======== TEXT

This question was asked with a rusty but apparently adequate awareness of special relativity. However, it may have been mistaken to assume that 'presentism' only refers to the present. There is a fuller definition according to this article:

Is There an Alternative to the Block Universe View?

If one can talk about a widely (explicitly or implicitly) accepted view on reality it is presentism – the view that it is only the present (the three- dimensional world at the moment `now') that exists. This common-sense view, which reflects the way we perceive the world, has two defining features: (i) the world exists only at the constantly changing present moment (past and future do not exist) and (ii) the world is three-dimensional.

According to special relativity the universe is four-dimensional, so presentism in this form is ruled out.

Nevertheless isn't the present universal? For example, regardless of the the observers' frames in the diagram below, they see event A at the same time, say, at t[0] = "the present".

================
======== DATASET EXTRACT

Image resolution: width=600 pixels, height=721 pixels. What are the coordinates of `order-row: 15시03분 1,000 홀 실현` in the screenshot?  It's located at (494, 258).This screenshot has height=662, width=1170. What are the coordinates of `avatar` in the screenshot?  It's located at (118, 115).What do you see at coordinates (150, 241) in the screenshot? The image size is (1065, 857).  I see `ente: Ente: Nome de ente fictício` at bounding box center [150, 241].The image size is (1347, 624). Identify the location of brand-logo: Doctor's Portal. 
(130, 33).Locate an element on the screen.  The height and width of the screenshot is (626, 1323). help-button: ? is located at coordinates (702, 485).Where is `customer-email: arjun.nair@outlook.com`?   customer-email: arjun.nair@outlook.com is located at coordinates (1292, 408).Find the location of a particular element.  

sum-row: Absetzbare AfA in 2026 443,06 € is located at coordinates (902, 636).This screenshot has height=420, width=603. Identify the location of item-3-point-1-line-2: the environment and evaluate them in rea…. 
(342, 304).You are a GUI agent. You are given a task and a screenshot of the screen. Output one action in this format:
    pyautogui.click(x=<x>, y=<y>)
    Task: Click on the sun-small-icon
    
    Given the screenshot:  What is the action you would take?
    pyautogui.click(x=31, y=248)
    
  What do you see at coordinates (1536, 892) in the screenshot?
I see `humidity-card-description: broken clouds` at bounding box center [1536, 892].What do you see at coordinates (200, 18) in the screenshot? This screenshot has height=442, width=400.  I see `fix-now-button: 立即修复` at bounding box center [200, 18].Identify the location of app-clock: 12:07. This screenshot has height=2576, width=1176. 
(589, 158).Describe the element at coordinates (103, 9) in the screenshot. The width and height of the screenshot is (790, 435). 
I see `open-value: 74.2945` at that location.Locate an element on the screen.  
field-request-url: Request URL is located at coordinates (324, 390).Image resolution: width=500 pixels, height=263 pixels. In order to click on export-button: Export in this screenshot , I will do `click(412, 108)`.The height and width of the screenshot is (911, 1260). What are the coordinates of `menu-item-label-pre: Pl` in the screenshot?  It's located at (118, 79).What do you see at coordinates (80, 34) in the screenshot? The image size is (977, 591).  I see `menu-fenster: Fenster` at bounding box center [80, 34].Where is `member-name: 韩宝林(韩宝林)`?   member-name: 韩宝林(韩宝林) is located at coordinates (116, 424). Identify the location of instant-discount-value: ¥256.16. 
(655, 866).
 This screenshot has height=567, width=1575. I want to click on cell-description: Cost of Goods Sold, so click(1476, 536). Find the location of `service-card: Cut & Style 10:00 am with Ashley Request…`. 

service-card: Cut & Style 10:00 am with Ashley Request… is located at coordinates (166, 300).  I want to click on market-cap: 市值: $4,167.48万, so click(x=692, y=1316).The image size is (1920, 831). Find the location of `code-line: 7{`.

================

INSTRUCTIONS TO FOLLOW
According to the presentism text, what are the two defining features of presentism? You can leave the records aside.

ANSWER AREA
The world exists only at the constantly changing present moment, with past and future not existing, and the world is three-dimensional.